今回は、最優秀賞を受賞された吉田氏にインタビューを行い、第10回saf製パンコンテストで受賞されたお気持ちと、受賞作品の発売について伺いました。
株式会社ポンパドウル
製品開発部 主任
吉田 賢治 氏
受賞作品:ラ・ブリオッシュ・ドゥージェニー
価格:税込価格1,512円 (本体価格1,400円)
病気を乗り越えたパン作りの再起とコンテストへの挑戦
-第10回saf製パンコンテストに参加しようと思った理由は?
今回(第10回)の出場は初めてではなく、第7回と第8回のsaf製パンコンテストにも挑戦させていただいたのですが、過去2回とも最終審査まで残れたものの、入賞はできず悔しい思いをしてきました。
ですが、saf製パンコンテストを通じて、日仏商事の社員の方々や同じパン職人の皆様、そして当時の審査員として活躍されている方々と交流でき、saf製パンコンテストでの経験は私の財産となり、翌年も挑戦したいという想いがありました。
しかし、第8回出場後に重い病気が見つかり、休職せざるを得ない状況になり、大好きなパン作りもできなくなって、先行きが見えず不安な日々を過ごすことに。「いつかまたパン作りがしたい」という想いを胸に約2年間の闘病生活の末、無事に快復をすることができました。

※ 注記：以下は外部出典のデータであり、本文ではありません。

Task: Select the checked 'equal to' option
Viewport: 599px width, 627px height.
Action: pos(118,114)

そして、闘病中に願っていた思いを胸にパン職人に復帰することができました。
復職後のタイミングで、第10回saf製パンコンテストの開催案内が届き、「またあの舞台に立ちたい」という思いが込み上げてきて、出場を決めました。
-saf製パンコンテストで最優秀賞を受賞されたときの感想を教えてください。
挑戦するたびに出品作品のレベルは確実に上がっているかと思いますが、優秀賞の発表まで名前が呼ばれなかったので正直、今回もダメだったのかと肩を落とす直前でした。最後の最優秀賞の発表で名前を呼ばれたときは、信じられない気持ちになったのを覚えています。

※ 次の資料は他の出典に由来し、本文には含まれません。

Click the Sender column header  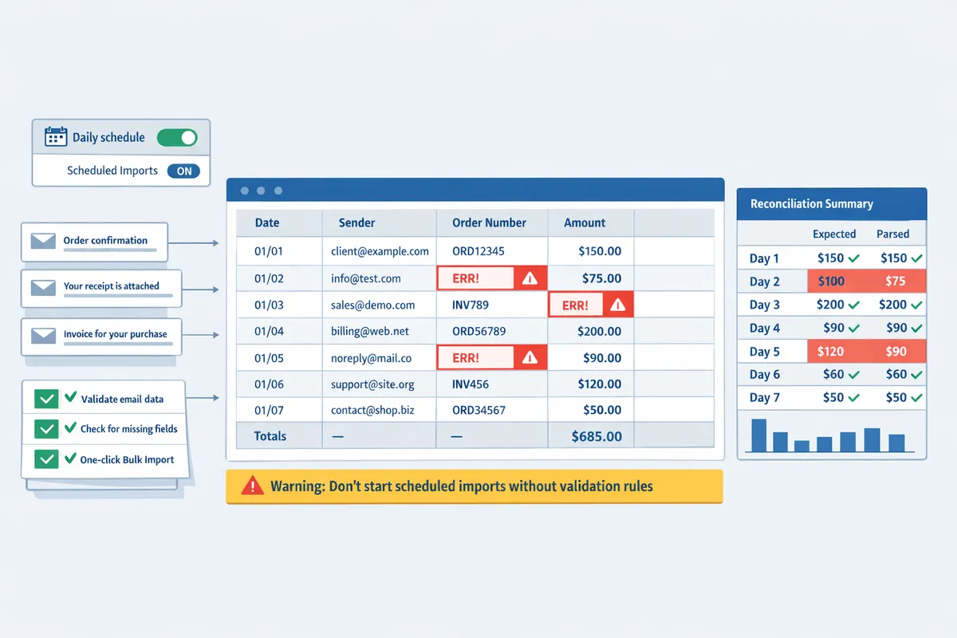coord(356,223)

三度目の正直って本当にあるんだなと思い、今まで頑張って挑戦してきてよかったですし、努力が報われた気がしました。
受賞作「ラ・ブリオッシュ・ドゥージェニー」特別な風味と食感の秘密
-受賞作品のパン「ラ・ブリオッシュ・ドゥージェニー」について、どのようなアイデアや工夫が込められているのか教えてください。また、この作品を作る際に特にこだわった点はありますか?
今回のメインテーマが、「Anniversaire ~共に周年を祝うパン~」ということで、特別感があり、印象に残るパンを目指しました。
特に風味と食感にこだわって作品作りをしていたのですが、奥行きのある風味に仕上げるためにルヴァン(発酵種)を使いたいなと思っていた時に、新発売されたフレキシルヴァンを試したところ理想的なルヴァン(発酵種)ができたのでこれを使おうと決めたんです。
そして食感に関しては、パンを食べたときにスーッと口の中で溶けるような余韻を大事にしたいと思っていたので、ミルク湯種と少量の吸水を加えて少し粘り気のある生地にしました。
最初は舌にしっとり絡みついて、その後は余韻を残してゆっくり口どけしていくような独特な食感に仕上げています。
-受賞後、7月12日より「ラ・ブリオッシュ・ドゥージェニー」が期間・数量限定でポンパドウルの各店舗で全国販売されましたが、販売状況はいかがでしたか?
2024年7月12日から月末までの販売で、約7000本を売り上げました。
実際に私も、発売初日に店舗で試食販売をしました。お越しいただいたお客様の反応を見るとかなり反響があり驚きました。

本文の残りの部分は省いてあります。